Another laugh, he didn’t peg Vulcan’s to be this oddly friendly. “I said—”
“Four hundred.”
And he stops, his smile falling flat. And he feels his hands at his side shake. ‘Cause the Vulcan isn’t joking. They didn’t joke.
And he’s far from being friendly.
He’s still staring with that same expressionless face, but his demeanor mirrors one of a predator locked onto its chosen prey. It radiates from him in dark waves, wrapping around Jim.
Dangerous.
He swallows hard around the dry lump that has suddenly wedged itself in his throat.
He doesn’t want to owe him anything. Doesn’t want to be involved in this conversation more than he has to.
And so he recites his original plan in his head. Get the Vulcan out as quickly as possible.
So if that meant being a little complacent, so be it.
He smiles tightly and punches in a four-hundred-credit invoice for a communicator he hadn’t even fixed.
He thinks that if he doesn’t accept the payment, it’ll remain there in the system and will be sent back.
It’ll probably take two or three days, and by then the Vulcan would have forgotten about him, he’s sure.
As he’s punching in the sale, the Vulcan pulls out a sleek platinum credit chip from his coat pocket.
Then Jim’s communicator rings, jolting him, and he watches as the Vulcan’s arm with his credit chip lowers—he still hasn’t paid.
He takes his communicator out of his pocket to silence it and can’t help the eyeroll at Mudd’s name across the screen. He presses the silencer and shoves it back in his pocket.

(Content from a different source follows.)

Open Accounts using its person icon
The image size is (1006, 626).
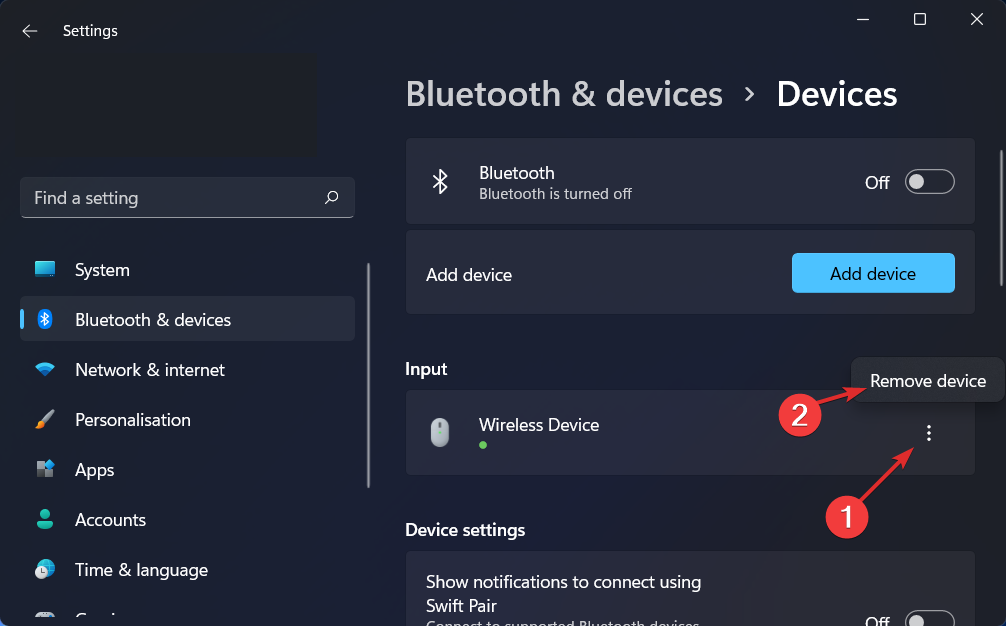tap(45, 519)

Of course, any small idling on the crap, old POS system Jim could afford pushes him out in this short amount of time, and he has to punch in the purchase again.
Four hundred credits. He swallows around the amount. Not nearly as much as he’s been tipped by his more generous guests, but not cheap.
Get him out. He tells himself again.
He is just about to hit submit so the guy can pay when his phone goes off again, and he knows it’s Mudd.
“You will not answer it?” The Vulcan asks, and the question leaves him momentarily gapping as he blurts out a response.
“I’m speaking with you, a customer, that would be rude.” He says.
“You may answer it.”
And Jim holds the scoff back from the ‘you may’, but reaches in his back pocket and pulls out his communicator and answers, walking a little down the counter in a small move of professionalism and privacy.
“What, Mudd?”
“Aw, that’s how you greet your employer?” Mudd’s voice bellows through, “Need you to come in early, there are guests with credits wanting to spend them.”
“Not due for work till eleven, Mudd.” He practically sneers into the receiver.
Being one of Mudd’s cash cows came with its own drawbacks. The man thought Jim should be on-call whenever enough rich assholes were present at the club.
“Do you have a phone number for your establishment?” the Vulcan asks, his eyes locked on Jim.
Jim swallows hard again, the motion tight in his throat, knowing those eyes had never left him—not for a single second.
“Ah, sure.” He says, walking back to the register, opening the drawer beneath it where he kept a box of business cards.
He had got them made. A bit overzealous with thinking about how the shop would go, as he had two unopened cartons full of them.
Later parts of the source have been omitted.